Fundamentally, it boils down to exploration vs exploitation. We need to spend some amount of time exploring the situation to better inform our ability to exploit it later. The question is then - how much time to spend in each phase?

How can we apply it?

Take the example of interviewing candidates for a job. Say there are 100 candidates in total and if they are successful, they must be hired on the spot.

Here's the plan: Let's interview a number of people first without making any offers in order to set a benchmark standard ("exploration" period). After a number of people have been interviewed, we will hire the first one who is better than anybody found in the exploration period.

It wouldn't make sense to hire the very first candidate, as there is only a 1% chance they are the best person for the job.
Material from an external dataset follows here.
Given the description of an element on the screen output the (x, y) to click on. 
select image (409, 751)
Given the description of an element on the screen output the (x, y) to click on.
Similarly, it wouldn't make sense to hire the very last candidate as again - there is only a 1% chance they are the best person for the job. There must be a sweet-spot somewhere in the middle. As it turns out, there is.

Thirty-Seven Percent

If we interview 37% of the candidates without making any offers, we set a high-enough standard and still have enough time to wait for the right candidate. This approach can be seen to provide the best candidate most often. Take a look at the widget below - it runs 300 simulations for each proportion and shows the average score of the candidate eventually hired. The blue dots are the result of each simulation and the orange bars indicate the proportion of times that the candidate hired under this method is actually the best candidate available in the entire process.
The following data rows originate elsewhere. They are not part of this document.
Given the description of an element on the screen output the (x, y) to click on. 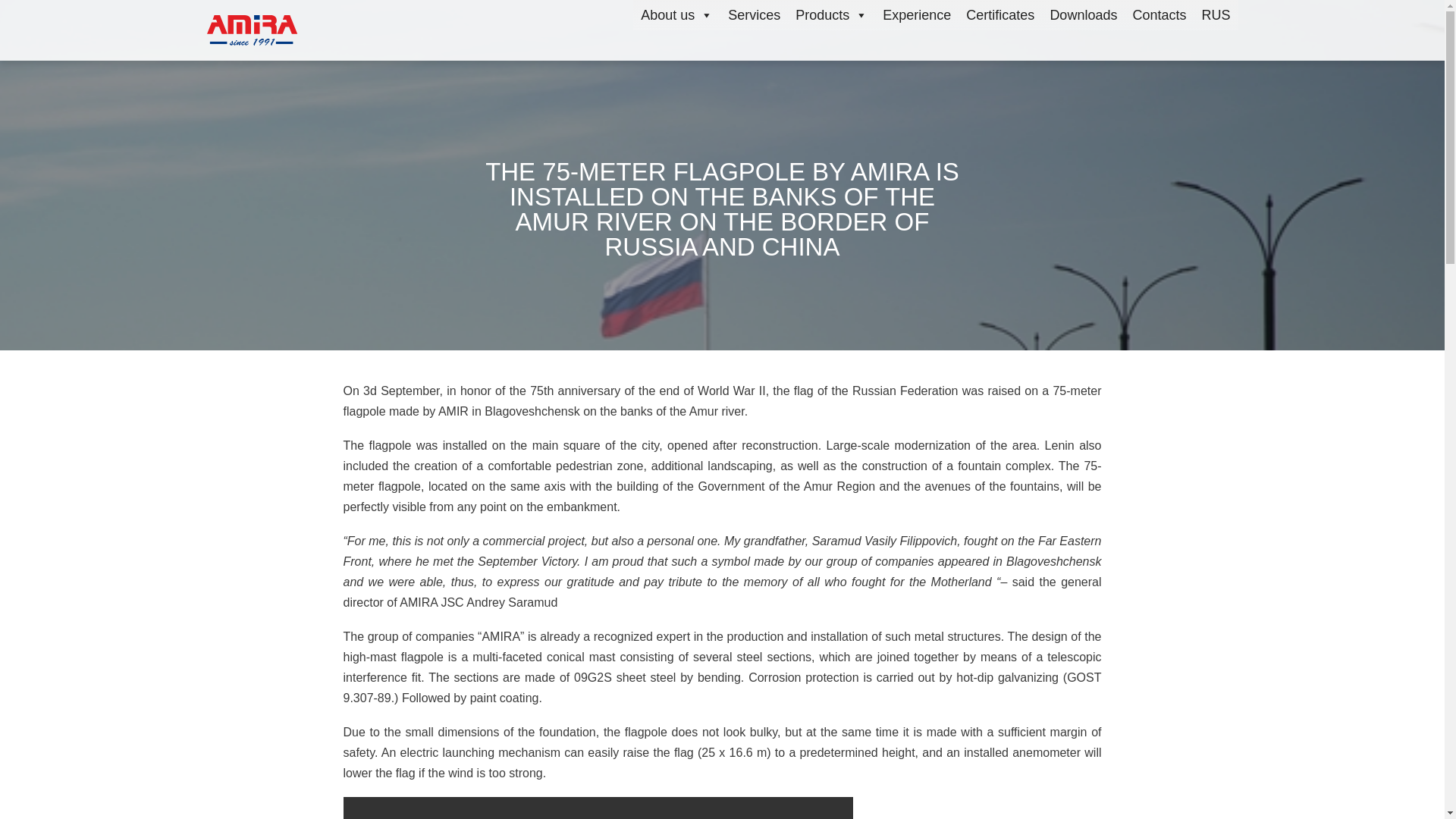
Experience (916, 15)
Contacts (1158, 15)
Downloads (1083, 15)
About us (676, 15)
Certificates (1000, 15)
Products (831, 15)
Services (753, 15)
Amira Group (251, 30)
RUS (1215, 15)
Given the description of an element on the screen output the (x, y) to click on. 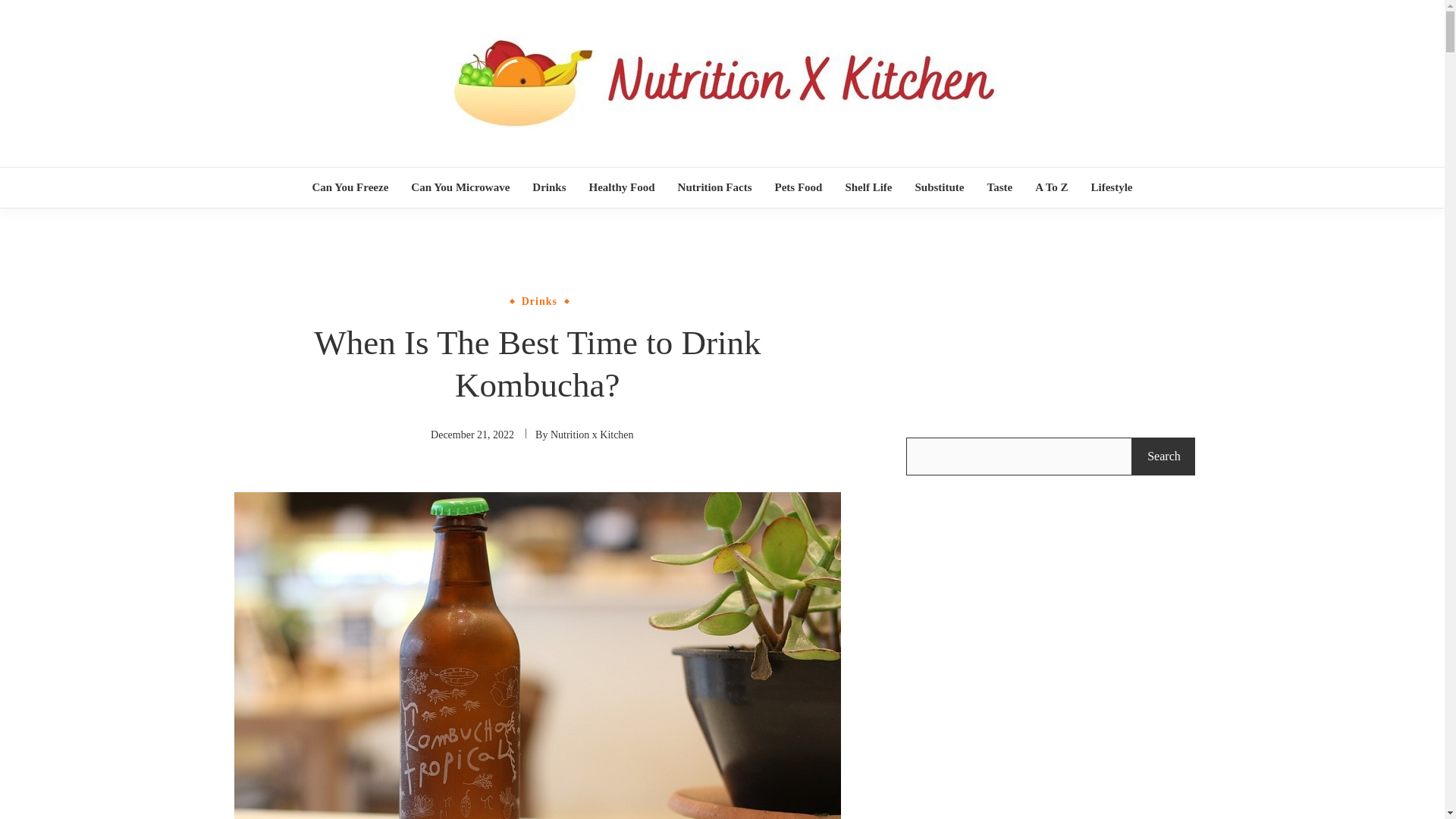
Pets Food (797, 187)
Can You Freeze (349, 187)
NUTRITION X KITCHEN (772, 167)
Substitute (939, 187)
Drinks (539, 300)
Drinks (548, 187)
Taste (1000, 187)
Healthy Food (621, 187)
Nutrition x Kitchen (591, 434)
Shelf Life (868, 187)
December 21, 2022 (471, 434)
Lifestyle (1112, 187)
Nutrition Facts (714, 187)
A To Z (1050, 187)
Can You Microwave (460, 187)
Given the description of an element on the screen output the (x, y) to click on. 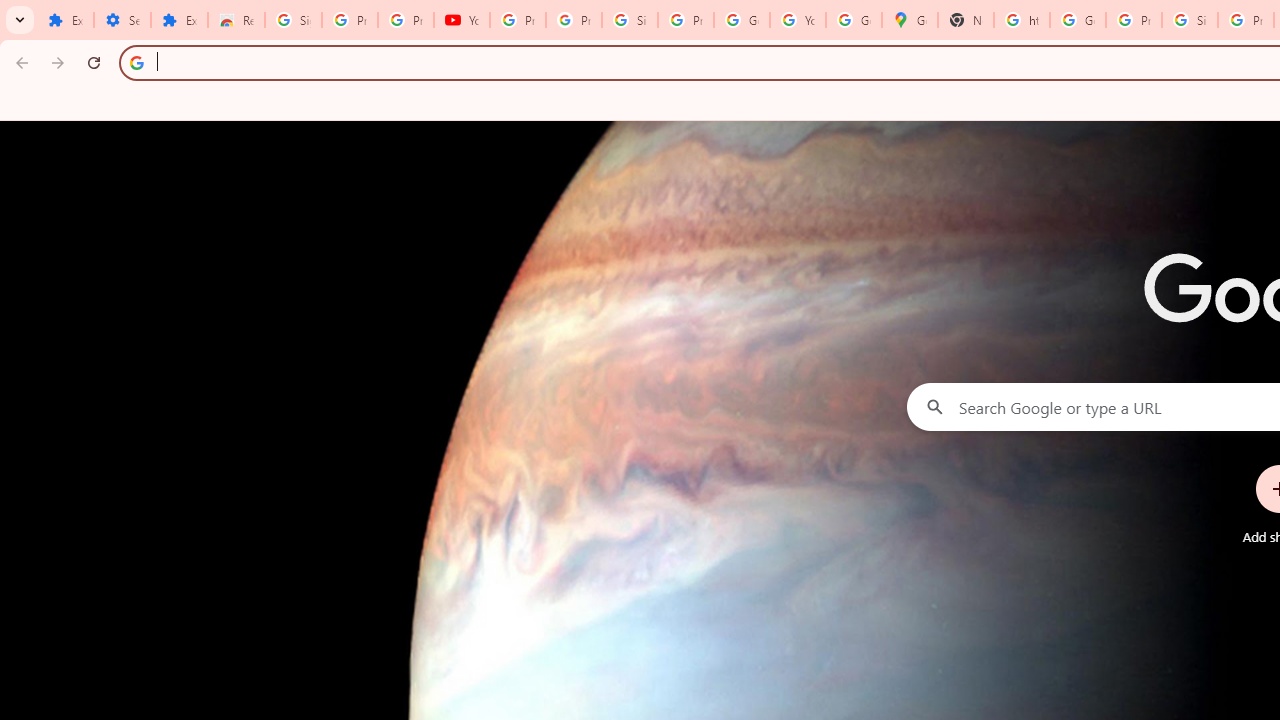
Extensions (65, 20)
Extensions (179, 20)
Google Account (742, 20)
YouTube (461, 20)
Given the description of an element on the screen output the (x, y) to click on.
Note: all candidate scores are randomly generated between 0-100%. It is assumed that every candidate can be scored objectively and quantitatively, but I am aware that reality is definitely more nuanced than what we assume here.

In the widget, the data is calculated randomly every time the page is refreshed, so the actual results may not show a peak between 30-40% every time, but it does on aggregate.

Conclusions?

There isn't much in it, but the theoretical optimum of 37% holds true. This proportion most regularly ends up hiring the best-possible candidate, and the most capable candidates overall.

It also shows that if we spend more than 50% of our time exploring, our expected returns drop off fairly rapidly.

I wasn't expecting the curve to be so flat across the 15-45% range, but there we are. Perhaps then, if an improved model was created which considers the costs of running more interviews, the optimal exploration period would be lower. Perhaps this could be the subject of a future blog...

Attention: Recruiters!

Please do me a favour and set me up as the 38% candidate for any potential interviews. I can't promise any fees for arranging this, but I'll make you a lovely chart on a topic of your choice. Deal?